(Available records):
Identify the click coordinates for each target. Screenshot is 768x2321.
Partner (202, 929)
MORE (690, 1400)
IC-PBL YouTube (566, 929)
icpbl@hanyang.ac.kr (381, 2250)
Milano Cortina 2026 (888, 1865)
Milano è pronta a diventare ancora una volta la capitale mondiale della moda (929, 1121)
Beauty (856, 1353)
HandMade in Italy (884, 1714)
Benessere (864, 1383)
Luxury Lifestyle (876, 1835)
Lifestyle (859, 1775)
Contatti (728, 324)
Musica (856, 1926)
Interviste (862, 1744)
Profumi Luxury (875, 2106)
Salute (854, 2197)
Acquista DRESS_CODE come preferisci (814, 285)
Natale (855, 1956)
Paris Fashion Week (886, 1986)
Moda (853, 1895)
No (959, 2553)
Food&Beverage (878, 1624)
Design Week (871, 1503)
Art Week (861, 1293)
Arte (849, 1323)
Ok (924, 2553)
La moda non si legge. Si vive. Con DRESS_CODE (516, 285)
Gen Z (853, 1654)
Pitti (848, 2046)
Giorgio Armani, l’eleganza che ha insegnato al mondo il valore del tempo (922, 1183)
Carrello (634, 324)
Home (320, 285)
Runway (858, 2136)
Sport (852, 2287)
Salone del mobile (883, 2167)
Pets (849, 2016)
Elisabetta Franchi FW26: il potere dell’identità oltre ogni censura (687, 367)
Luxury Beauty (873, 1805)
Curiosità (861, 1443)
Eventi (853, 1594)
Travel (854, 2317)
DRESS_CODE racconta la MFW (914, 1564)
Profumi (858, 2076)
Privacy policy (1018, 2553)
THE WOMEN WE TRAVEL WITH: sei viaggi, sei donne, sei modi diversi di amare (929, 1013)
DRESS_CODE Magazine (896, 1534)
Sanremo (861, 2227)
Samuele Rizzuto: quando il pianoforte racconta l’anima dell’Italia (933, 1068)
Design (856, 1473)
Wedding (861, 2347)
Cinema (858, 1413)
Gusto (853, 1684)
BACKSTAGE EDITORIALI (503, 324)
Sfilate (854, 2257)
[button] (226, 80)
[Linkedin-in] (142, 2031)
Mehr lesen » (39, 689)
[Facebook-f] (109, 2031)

(Task):
Extract from the material all lines containing the string "Week".

(Task solution):
Paris Fashion Week (886, 1986)
Design Week (871, 1503)
Art Week (861, 1293)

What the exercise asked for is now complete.